Nicaragua, Referred to as the land of lakes and volcanoes, Nicaragua is the largest country in Central America with a total area of about 49,998 square miles. It is strategically located at the heart of the American continent, north of Costa Rica and south of Honduras, between the Pacific Ocean and the Caribbean Sea. This volcanic, tropical country has overseen sustained economic growth in recent years in spite of global economic stagnation, making it stand out from its neighbors and become a coveted investment destination

Having overcome the political instability that plagued the country throughout the 80s and some natural disasters such as the 1972 earthquake that struck the capital, Nicaragua has weathered the global financial crisis of 2008-2009 with significant success thanks to the implementation of sound macroeconomic policies and a substantial increase in foreign trade. Despite the rise of food and international oil prices, the country has kept a tight grip on inflation while maintaining stable main macroeconomic indicators.

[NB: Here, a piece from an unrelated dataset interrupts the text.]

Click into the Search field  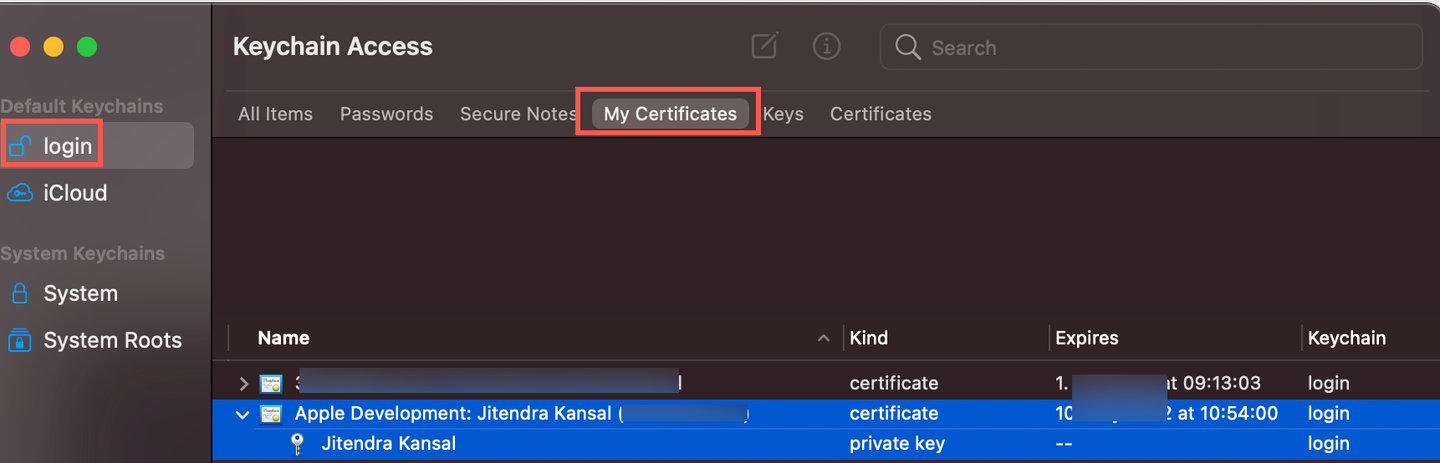point(1151,47)
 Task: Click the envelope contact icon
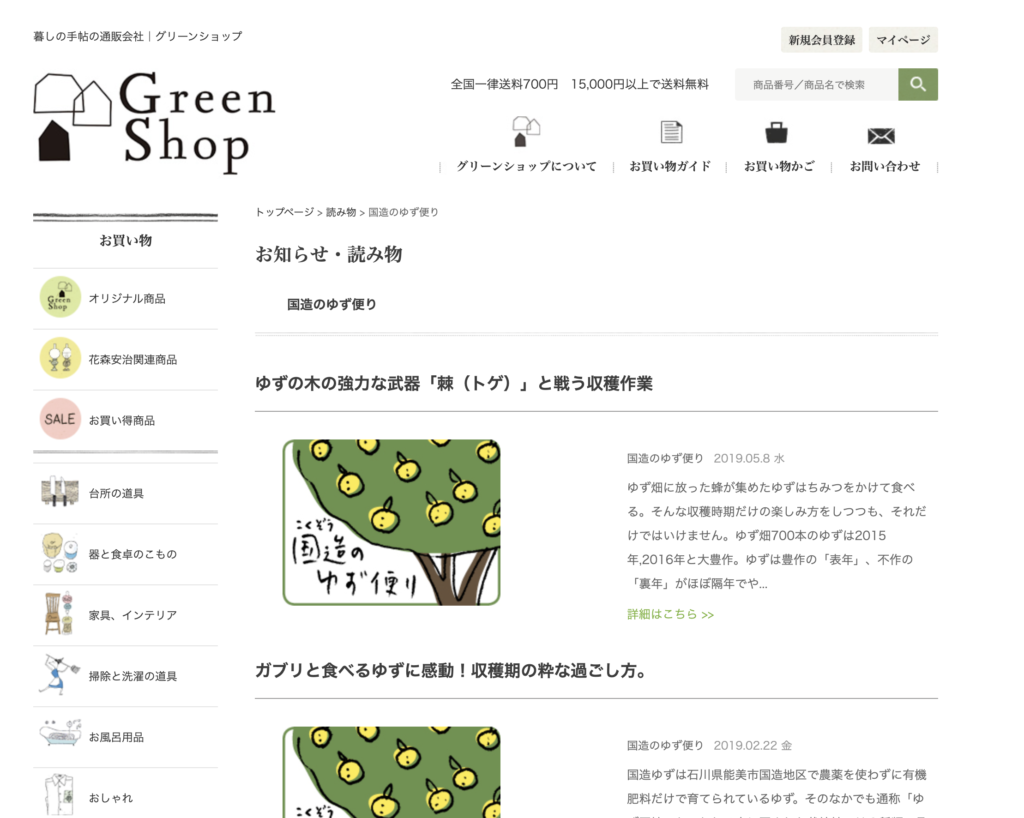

Recent yearly economic growth rates were in the region of 5%, reaching 5.2% by 2012 coupled with a GDP of 10.5 billion dollars. These figures are largely the result of foreign direct investment which increased by 33% in 2012 totaling 1.2 billion dollars. Pro-business legislation and the US-Nicaragua Free Trade Agreement that went into effect in 2006 have undoubtedly contributed to the strong inflow of foreign investment. However this growth was also driven by political and economic stability as the government took a strong stance on providing a secure legal framework to both foreign and local investors. The kind of secure environment that the large Chinese company hired to build an alternative to the Panama Canal in Southern Nicaragua certainly took into consideration.